Instagram ist Reeds Basis, er bespielte sie ausgiebig während des Lockdowns, knüpfte Kontakte. Hier entdeckte ihn auch der Stylist Harry Lambert und band ihn und seine progressiven Designs von nun an in eigenen Projekte ein, eines der wichtigsten dabei wohl die Ausstattung von Sänger Harry Styles für dessen Tournee. Harry, Harry und Harris seien seitdem unzertrennlich, Styles bezeichnet Reed als seine "geheime Modewaffe", sie tragen zusammengehörende Initialen-Ringe, von Gucci. Styles begeistert sich wie viele von Reeds weiteren Klienten nicht nur für seine Mode, sondern ist auch ein großer Fürsprecher der LGBTQIA+ - Community. "Wenn alles, was ich tue, so politisch ausgerichtet ist, bedeutet es, dass die Menschen, die ich verehre, nicht nur meine Kleider tragen, sondern auch an das glauben, wofür sie stehen," bestätigt Reed.
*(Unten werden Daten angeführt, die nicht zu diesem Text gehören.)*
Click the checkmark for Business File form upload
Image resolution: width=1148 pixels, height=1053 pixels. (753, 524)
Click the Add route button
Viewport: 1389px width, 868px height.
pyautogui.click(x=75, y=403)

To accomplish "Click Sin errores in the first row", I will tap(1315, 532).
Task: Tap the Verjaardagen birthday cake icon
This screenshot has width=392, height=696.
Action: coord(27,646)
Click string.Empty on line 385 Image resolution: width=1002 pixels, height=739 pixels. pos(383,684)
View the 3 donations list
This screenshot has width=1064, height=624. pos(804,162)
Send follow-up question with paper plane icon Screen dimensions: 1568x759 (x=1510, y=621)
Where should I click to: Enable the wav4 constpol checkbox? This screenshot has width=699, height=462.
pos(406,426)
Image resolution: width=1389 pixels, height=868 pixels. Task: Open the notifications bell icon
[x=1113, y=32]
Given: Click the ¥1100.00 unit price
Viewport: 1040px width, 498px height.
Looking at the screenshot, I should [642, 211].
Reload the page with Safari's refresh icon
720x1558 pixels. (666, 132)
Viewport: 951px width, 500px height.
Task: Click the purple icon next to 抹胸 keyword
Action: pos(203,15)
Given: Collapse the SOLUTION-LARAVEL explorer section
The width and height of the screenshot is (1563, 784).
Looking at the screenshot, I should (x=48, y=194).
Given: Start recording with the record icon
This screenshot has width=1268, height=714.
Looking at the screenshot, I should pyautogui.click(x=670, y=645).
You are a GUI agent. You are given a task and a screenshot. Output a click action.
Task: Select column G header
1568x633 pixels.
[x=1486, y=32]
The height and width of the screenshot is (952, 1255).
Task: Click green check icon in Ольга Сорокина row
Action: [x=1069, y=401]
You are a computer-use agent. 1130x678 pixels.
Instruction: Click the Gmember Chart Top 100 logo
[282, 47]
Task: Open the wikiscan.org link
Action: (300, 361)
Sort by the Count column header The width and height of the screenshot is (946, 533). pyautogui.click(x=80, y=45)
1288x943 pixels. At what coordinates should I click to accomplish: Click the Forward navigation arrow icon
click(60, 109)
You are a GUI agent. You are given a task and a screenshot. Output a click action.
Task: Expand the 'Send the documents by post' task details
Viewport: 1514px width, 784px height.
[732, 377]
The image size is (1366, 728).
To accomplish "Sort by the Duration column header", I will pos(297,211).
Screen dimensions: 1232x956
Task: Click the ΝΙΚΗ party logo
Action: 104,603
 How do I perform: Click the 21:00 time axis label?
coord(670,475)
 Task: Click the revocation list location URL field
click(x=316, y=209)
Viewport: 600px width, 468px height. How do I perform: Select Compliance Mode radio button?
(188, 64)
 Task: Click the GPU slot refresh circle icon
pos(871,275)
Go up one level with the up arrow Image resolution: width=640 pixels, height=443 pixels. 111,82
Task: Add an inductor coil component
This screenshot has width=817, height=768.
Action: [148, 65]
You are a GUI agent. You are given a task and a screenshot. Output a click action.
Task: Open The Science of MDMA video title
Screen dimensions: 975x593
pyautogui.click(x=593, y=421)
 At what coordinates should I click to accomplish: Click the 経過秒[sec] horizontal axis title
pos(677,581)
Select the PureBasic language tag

Glam-Rock-Androgynie trifft Eskapismus
Harris Reed etablierte sich als Designer, der das geschlechtsspezifische Kleidungskonzept gekonnt ignoriert und die begrenzte Idee des traditionellen männlichen Stylings neu definiert, und das wohlgemerkt noch vor seinem Abschluss. ‘Romanticism gone non-binary’ nennt er seinen Stil. "Es ist Glam-Rock-Androgynie mit einem fließenden, romantischen Eskapismus, der auch von der Ästhetik der 1970er-Jahre durchdrungen ist," erklärt Reed seinen Stil heute und ja, diese Beschreibung lässt sich ganz klar mit der stilistischen Richtung einer weltbekannten, italienischen Luxusmarke assoziieren.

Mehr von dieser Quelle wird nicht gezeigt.